(Rows from a screen grounding dataset)
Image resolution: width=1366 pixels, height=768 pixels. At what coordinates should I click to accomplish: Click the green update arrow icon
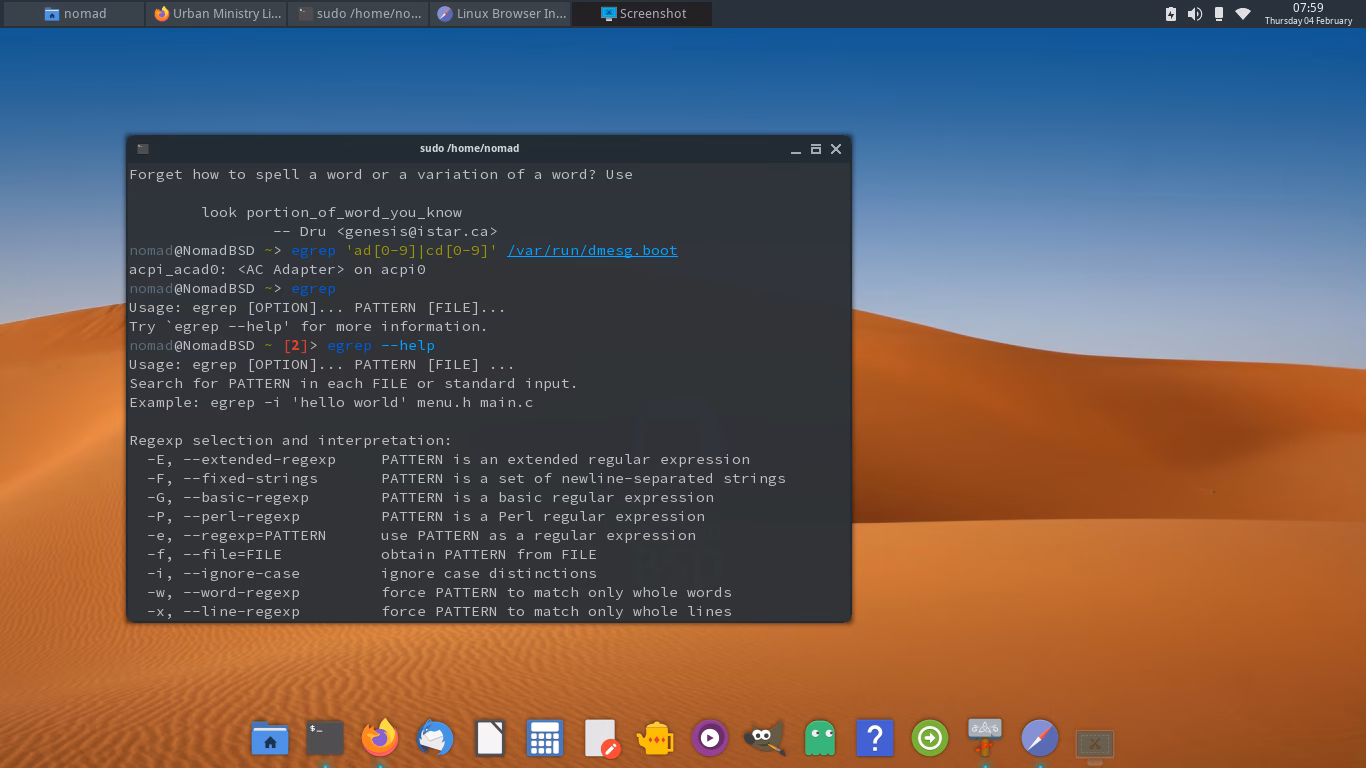point(930,738)
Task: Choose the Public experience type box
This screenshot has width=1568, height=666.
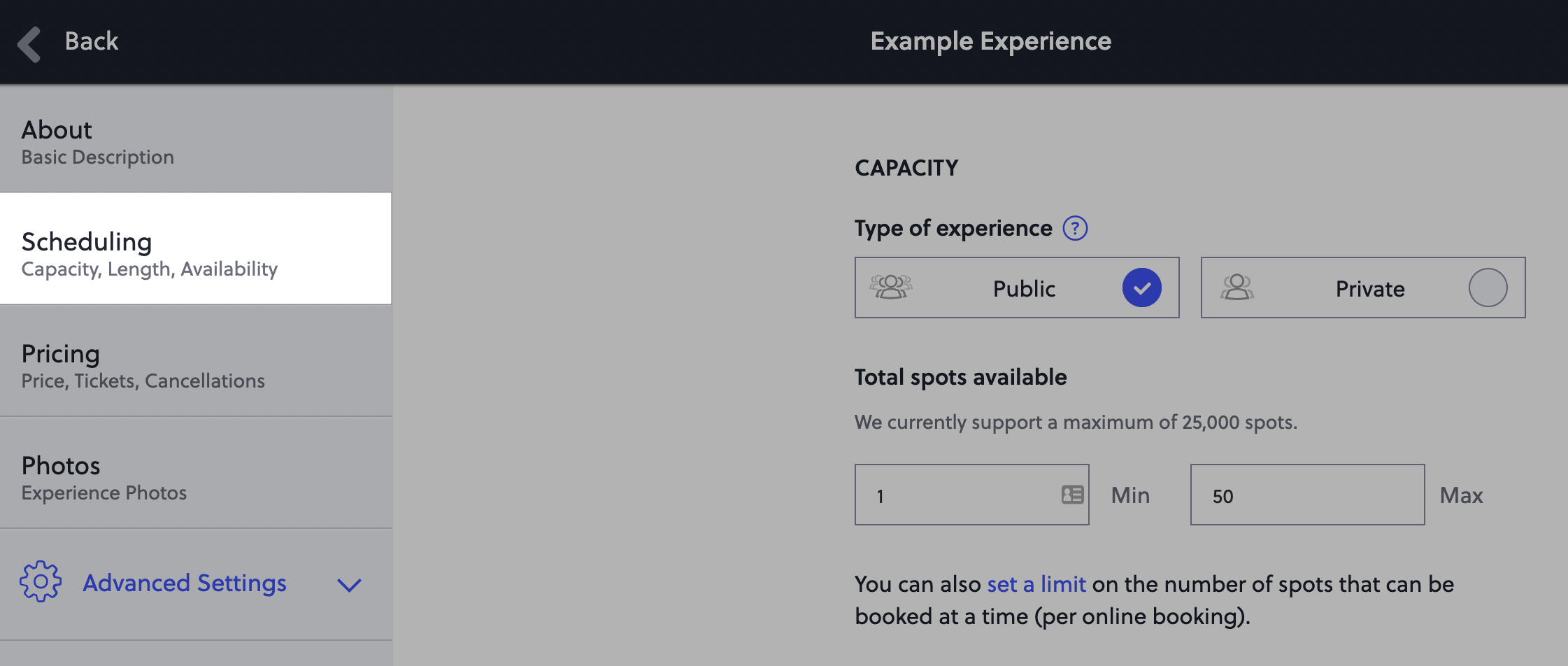Action: (1017, 288)
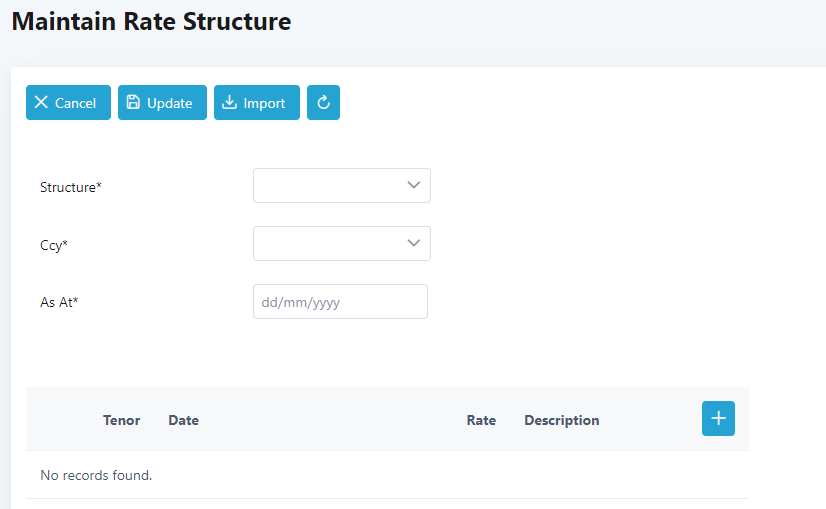Click the X icon on Cancel

pyautogui.click(x=41, y=103)
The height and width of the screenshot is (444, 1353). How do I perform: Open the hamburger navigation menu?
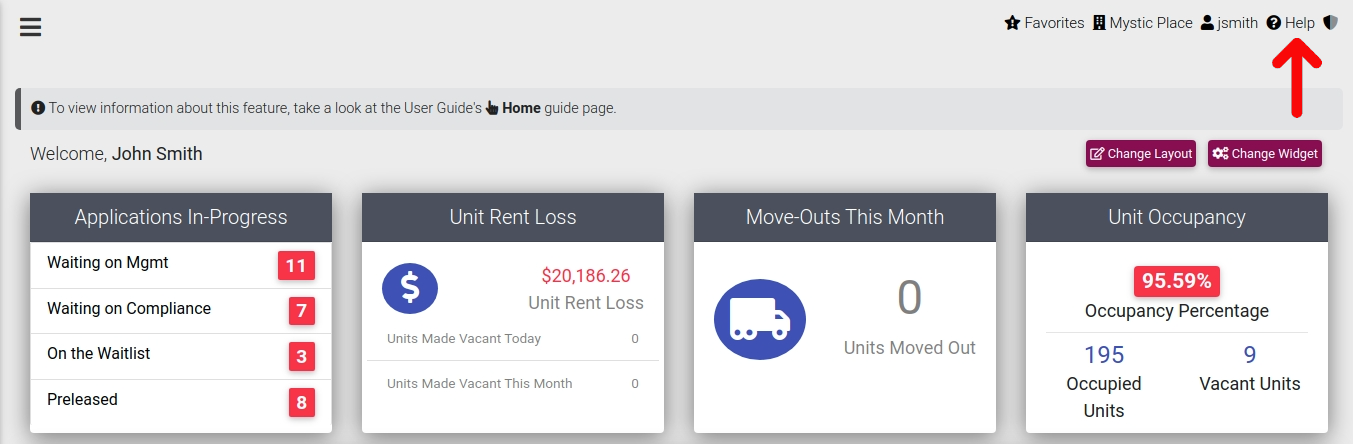pyautogui.click(x=30, y=27)
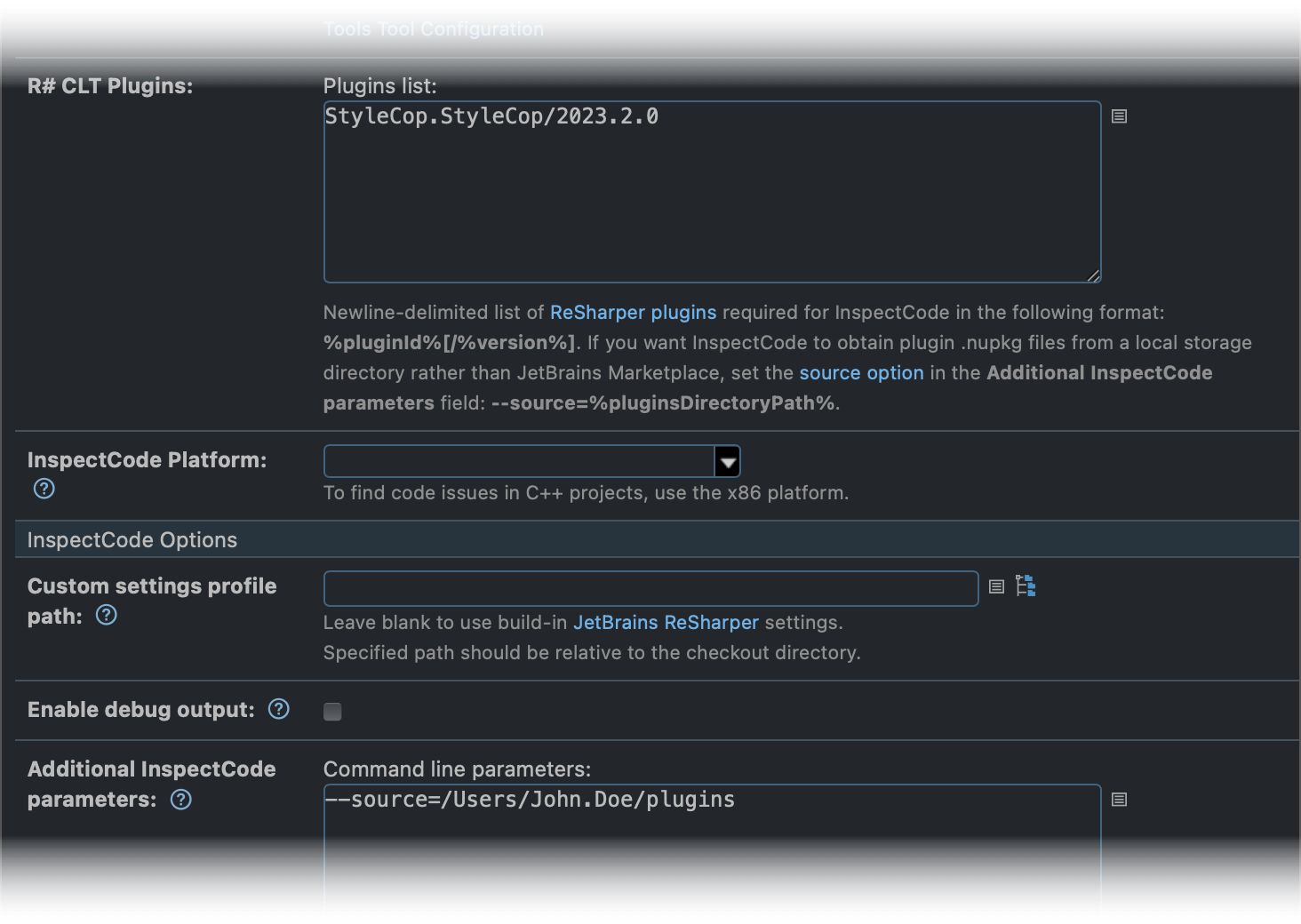1301x924 pixels.
Task: Browse checkout directory tree for settings profile
Action: (1026, 586)
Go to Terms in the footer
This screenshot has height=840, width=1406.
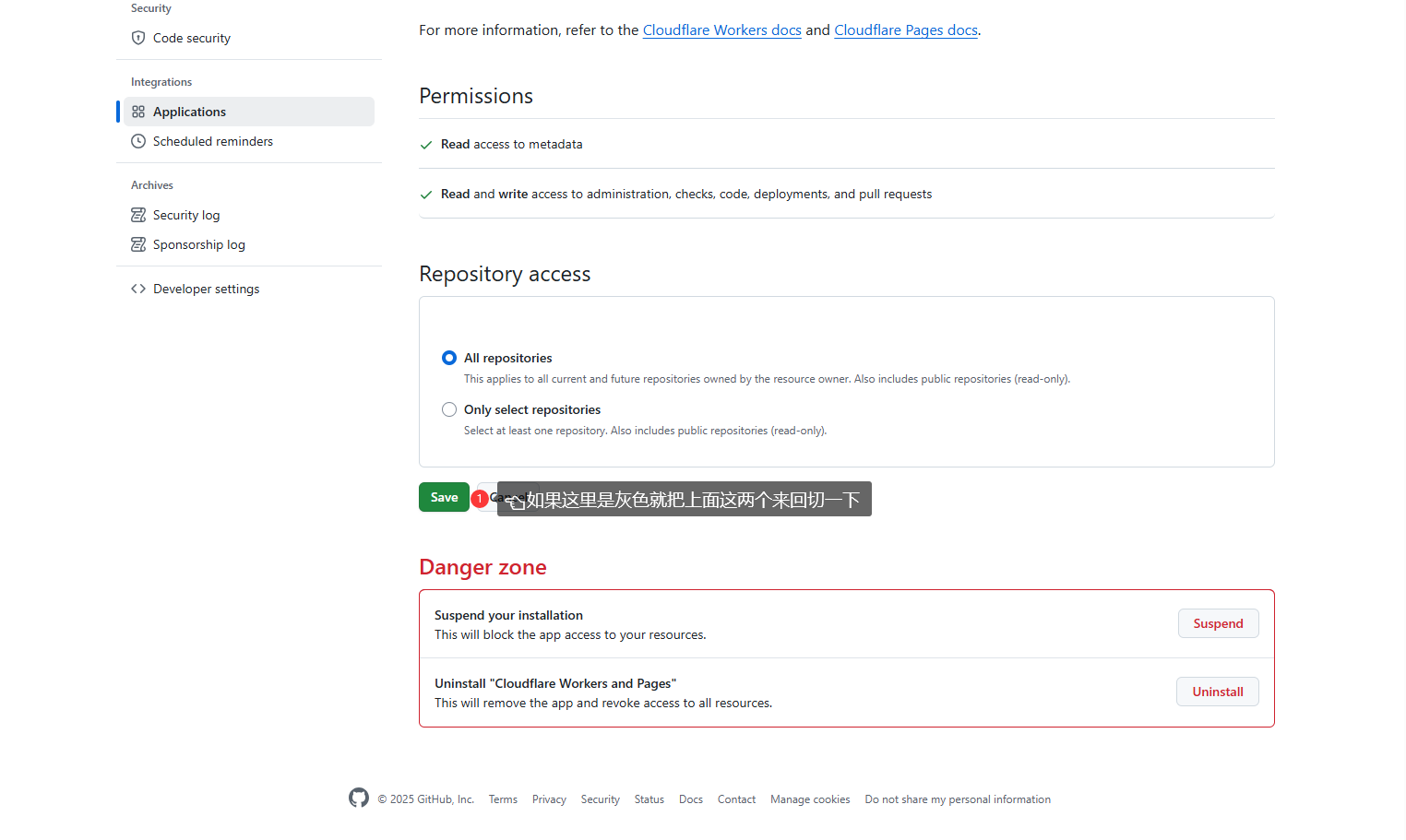pos(503,799)
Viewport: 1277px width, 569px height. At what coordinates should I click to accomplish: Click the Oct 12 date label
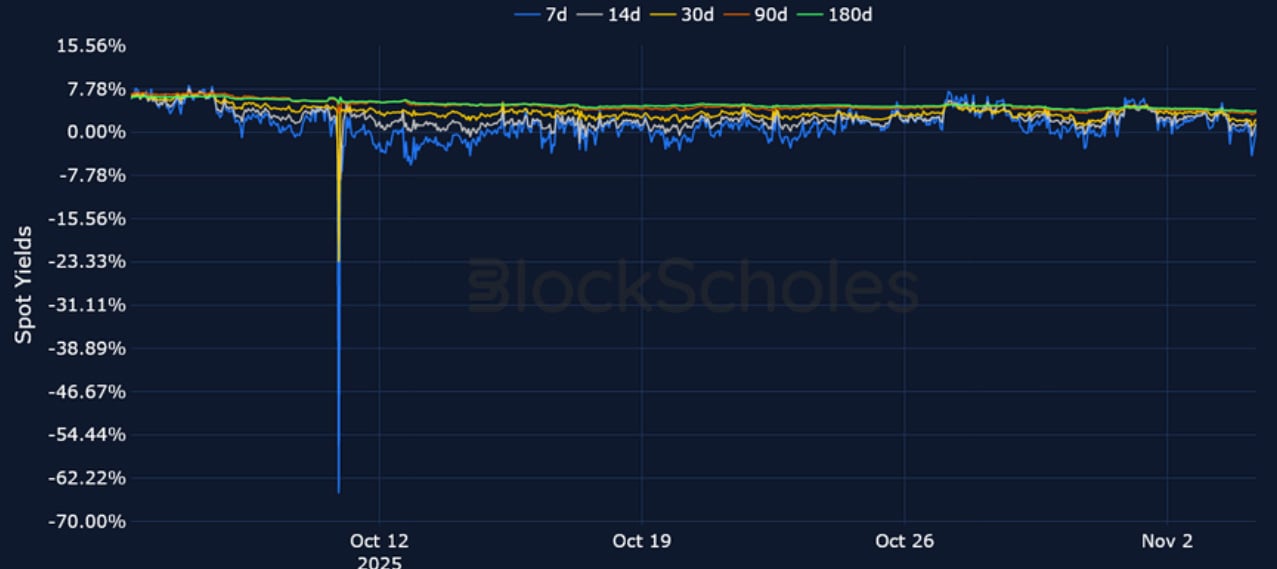379,541
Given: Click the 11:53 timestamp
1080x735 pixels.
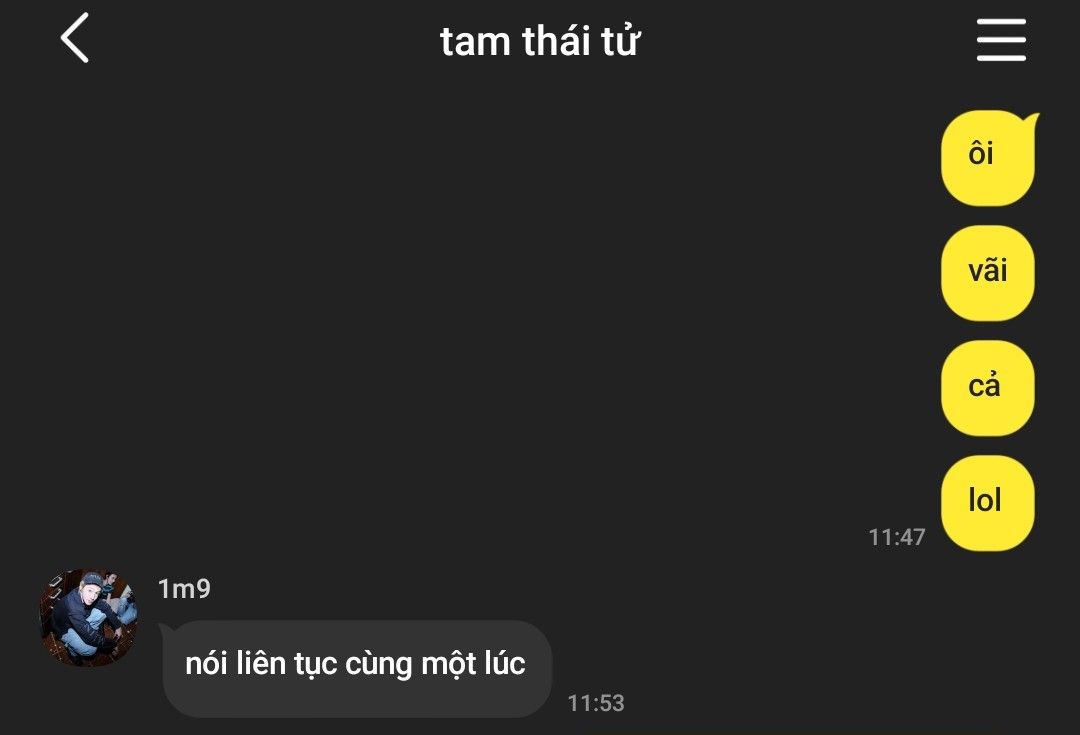Looking at the screenshot, I should 596,703.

*Work instructions*: Rewrite the lines above as a numbered list, skipping any blank lines. Leave out the pictures.

*Result of this task*:
1. Image resolution: width=1366 pixels, height=768 pixels. At what coordinates should I click to accomplish: Click the green update arrow icon
2. point(930,738)
3. Task: Choose the Public experience type box
4. This screenshot has width=1568, height=666.
5. Action: (1017, 288)
6. Click the X icon on Cancel
7. pyautogui.click(x=41, y=103)
8. The height and width of the screenshot is (444, 1353). How do I perform: Open the hamburger navigation menu?
9. pyautogui.click(x=30, y=27)
10. 1301x924 pixels.
11. Task: Browse checkout directory tree for settings profile
12. Action: (1026, 586)
13. Go to Terms in the footer
14. This screenshot has height=840, width=1406.
15. pos(503,799)
16. Viewport: 1277px width, 569px height. At what coordinates should I click to accomplish: Click the Oct 12 date label
17. 379,541
18. Given: Click the 11:53 timestamp
19. 1080x735 pixels.
20. Looking at the screenshot, I should 596,703.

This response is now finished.